The overall safety profile of ANG-3777 in this trial was consistent with the overall experience in its clinical development program and comparable to placebo.
“With the results of this trial, we now have a body of data on the efficacy and safety of ANG-3777 in both transplant and surgery-associated kidney injury,” said Dr. Klaus Henning Jensen, Chief Medical Officer of Vifor Pharma. “Together with our partner Angion, we look forward to thoroughly analyze the full data set and to continue exploring the potential of ANG-3777.”

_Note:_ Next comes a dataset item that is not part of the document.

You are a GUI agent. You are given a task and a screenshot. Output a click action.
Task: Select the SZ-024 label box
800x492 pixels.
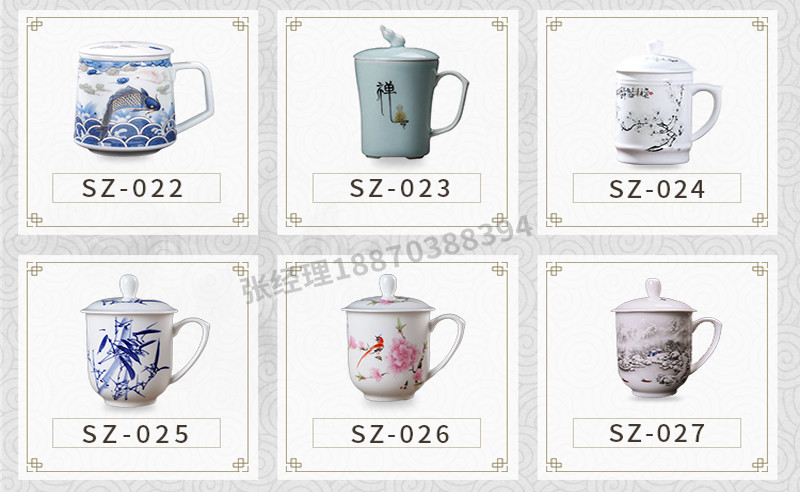coord(657,188)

“This is a preliminary data picture from the trial, and we need additional time to analyze the full data set before determining how we might bring ANG-3777 to patients,” stated John Neylan, MD, Angion’s Chief Medical Officer. “I would like to thank the patients, their families, and the investigators and their staff members who participated and worked diligently to make this trial possible.”